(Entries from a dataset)

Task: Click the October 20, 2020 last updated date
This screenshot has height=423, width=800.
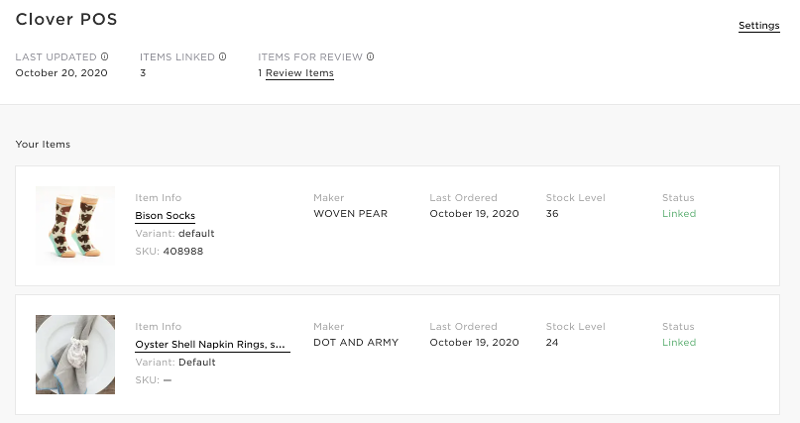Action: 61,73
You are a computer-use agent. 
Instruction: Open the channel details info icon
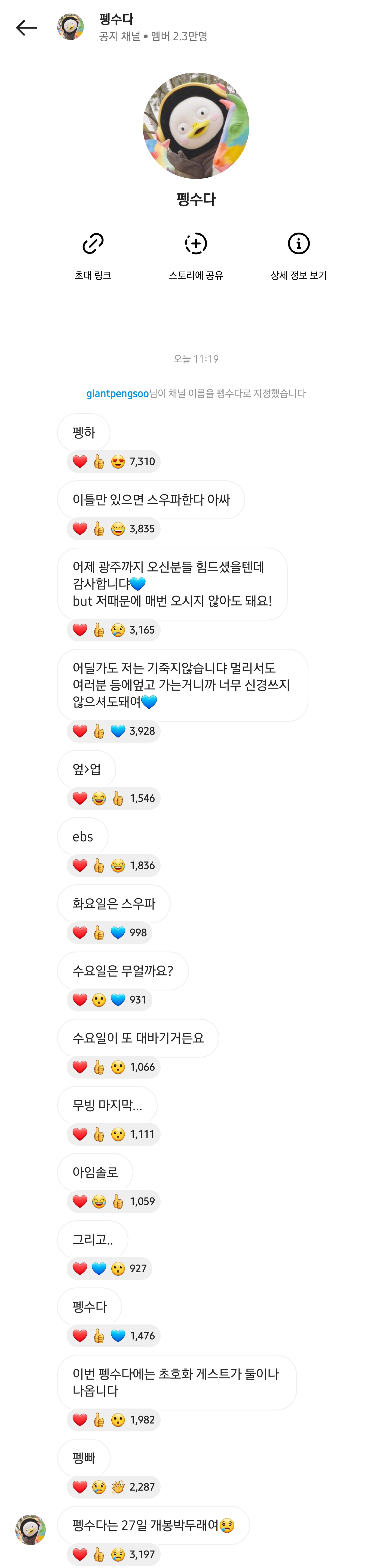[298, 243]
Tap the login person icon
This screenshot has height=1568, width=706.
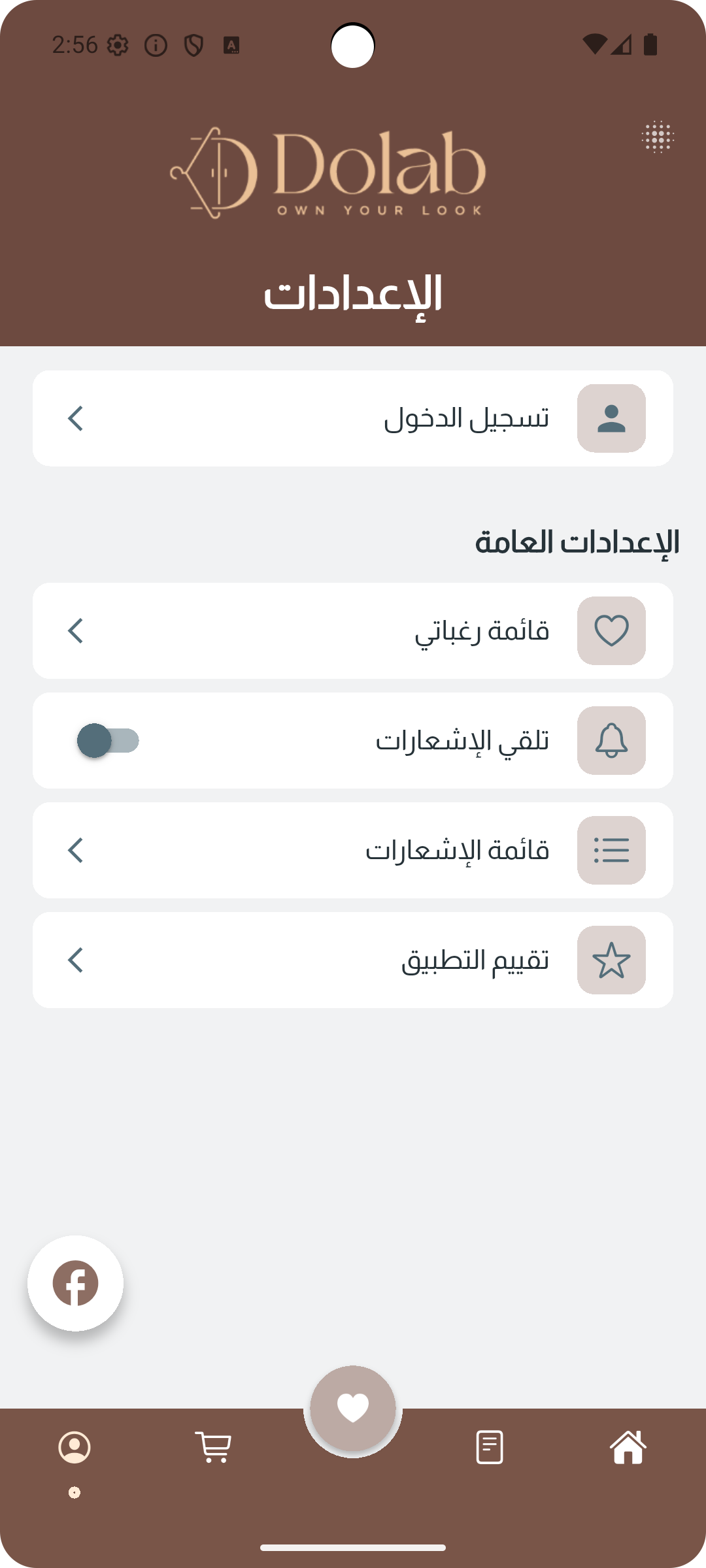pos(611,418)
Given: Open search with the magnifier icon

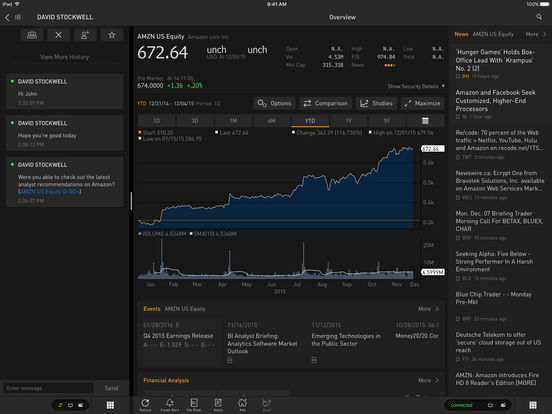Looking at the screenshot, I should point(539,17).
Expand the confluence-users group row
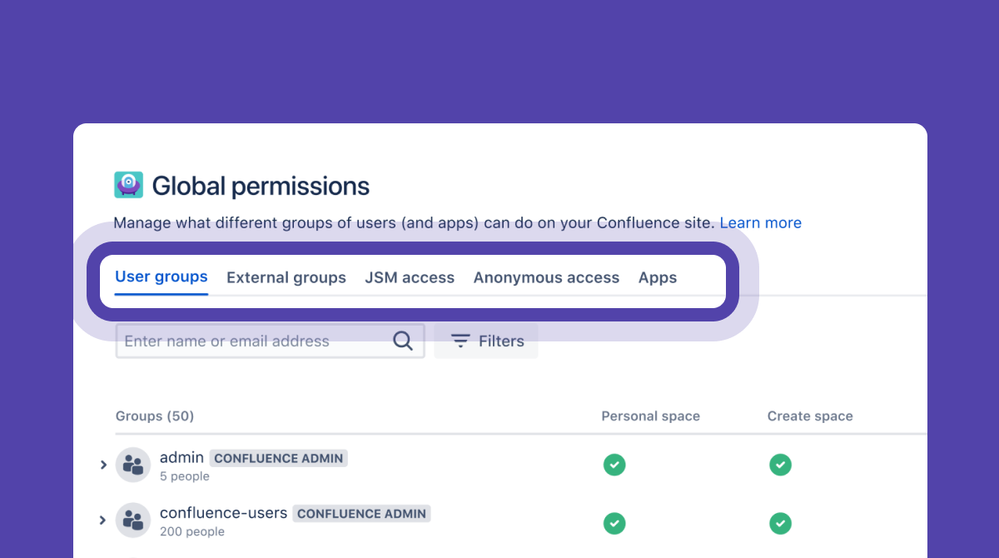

Description of the task:
Rewrite the entries starting at the line containing "Tap the login person icon" and ending at the last entry, replacing "icon" with "button" and leaving everything else unchanged. Leave the pictures out of the answer.

The reply:
Tap the login person button
This screenshot has height=1568, width=706.
pos(611,418)
Given: Open search with the magnifier button

Looking at the screenshot, I should point(539,17).
Expand the confluence-users group row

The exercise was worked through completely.